Opel CEO Karl-Friedrich Stracke sees a drop for cars demand in Europe next year

Article by Christian A., on November 5, 2011

By next year, the demand for cars in Europe will significantly weaken, according to Opel CEO Karl-Friedrich Stracke. At the Automobilwoche annual conference in Berlin, Stracke said that the European automobile market will “experience a painful cooling” and that the market will significantly shrink. Automobilwoche is a sister publication to Automotive News Europe. He clarified that the European sovereign debt crisis was making the future uncertain among consumers.

Stracke told 300 auto industry executives that the automobile industry is “especially affected by this." He explained that Opel believes that electric cars will have a major role in the future of the industry but only until EVs could achieve a range of 300 km.

He asserted that electric cars aren’t prepared for the mass market. Stracke said that government subsidies will be a crucial factor in increasing EV sales. Stracke also said that internal combustion engines will still be the main propulsion systems for cars for the upcoming years so that there’s room to boost engine efficiency by 20% to 30%.

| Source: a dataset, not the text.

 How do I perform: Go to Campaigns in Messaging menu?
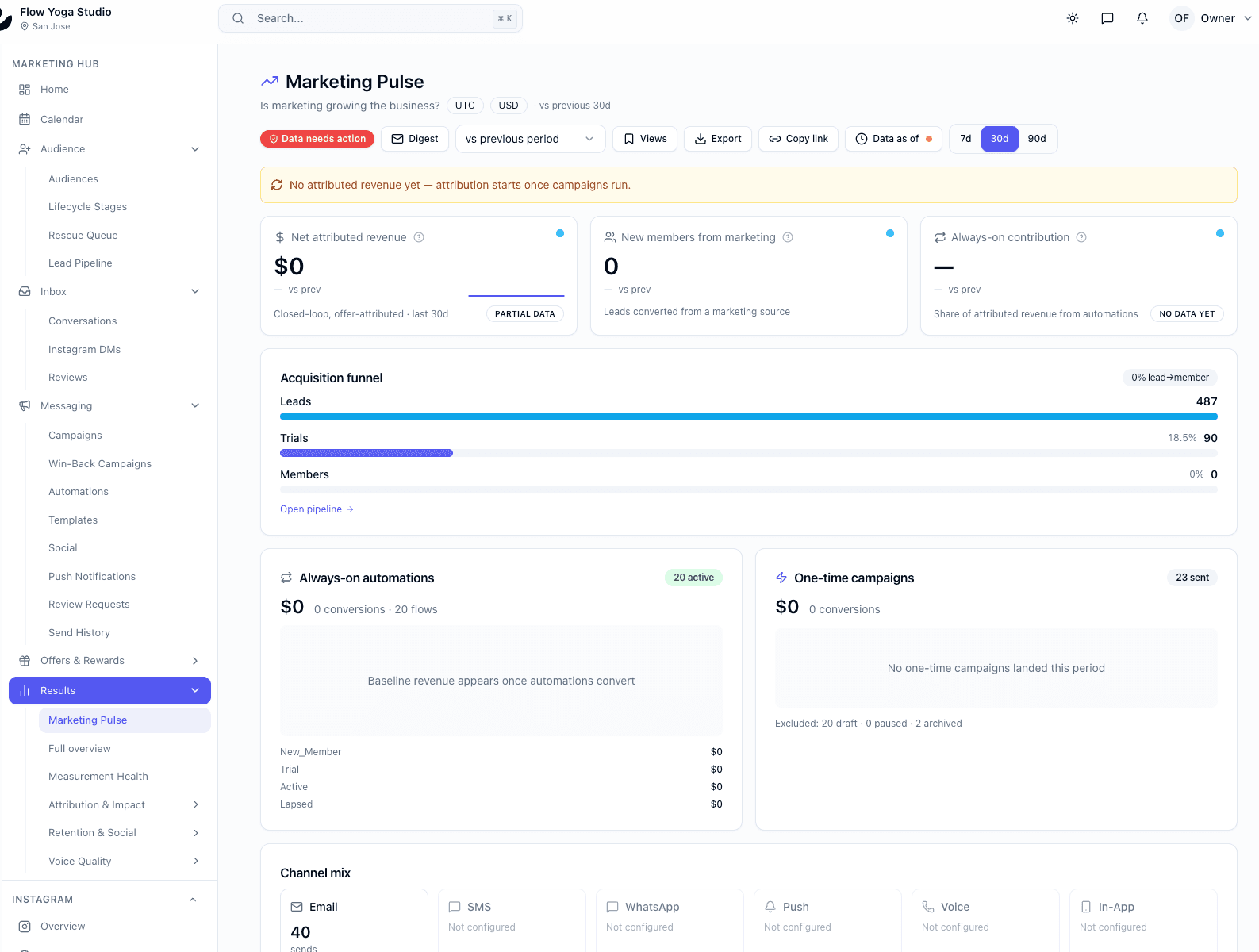coord(75,436)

It was during the 79th Geneva Motor Show that Opel first unveiled its extended-range electric vehicle, the Ampera. This was done by Carl-Peter Forster, General Motors Europe president, who also disclosed that this model will go into production by the late 2011. With its four seats and five doors, the Ampera is clearly inspired by the company’s award-winning design language. This particular design is where German precision is combined with sculptural artistry and it then incorporates a number of styling cues from the GTC concept car and the Flextreme show cars.

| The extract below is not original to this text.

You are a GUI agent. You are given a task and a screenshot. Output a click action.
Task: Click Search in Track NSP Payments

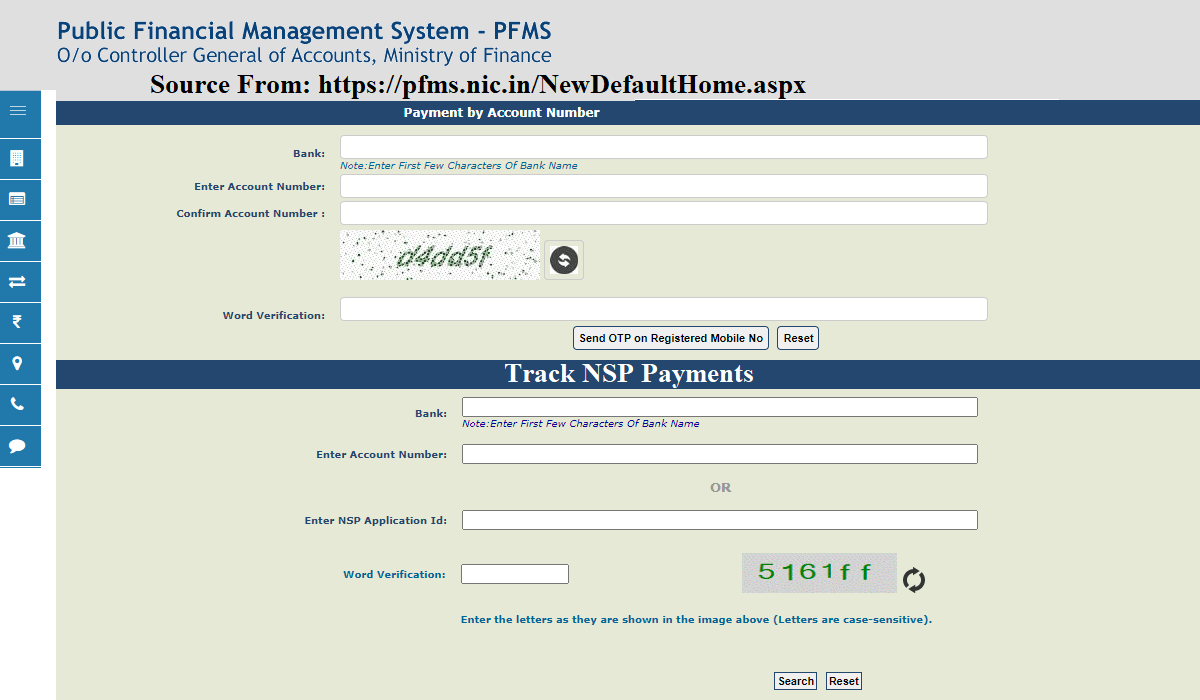pos(795,681)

Forster said that with the Opel Ampera, GM is again showing why it continues to lead in automobile electrification. With the highly innovative Voltec electric propulsion system, he added, this technology has not only allowed the company to meet the demands of environmental and energy challenges but also change the automotive industry. GME Vice President Opel Alain Visser said that the introduction of the Opel Ampera is also a good way to celebrate 110 years of innovation done by Opel with respect to the auto industry.

No matter what the speed is or what the situation may be, the wheels of the Opel Ampera are powered purely by electricity. For travels going as far as 60 km (MVEG), the Ampera utilizes the electricity stored in its lithium-ion 16-kWh battery and thus ensures no CO2 emissions. Should the energy in the battery be depleted, the engine generator supplies the electricity allowing to the range of the Ampera to be extended by as much as 500 km.

In order to recharge the battery, all that needs to be done is to plug the vehicle on a 230-volt outlet. At present, GM Europe is looking into what is needed in order to put up recharging infrastructure by the energy companies, like Spain’s Iberdrola, which will power plug-in electric cars.

Indeed, the Ampera will be the first ever electrically-powered and emission-free vehicle to be offered in Europe. While everyday driving comfort is guaranteed with a trunk that offers ample space, the inclusion of the Voltec electric propulsion system ensures lively acceleration as well as high-levels of refinement. For the U.K. market, a right-hand drive version of the Ampera will be made available through Vauxhall, the company’s sister-brand.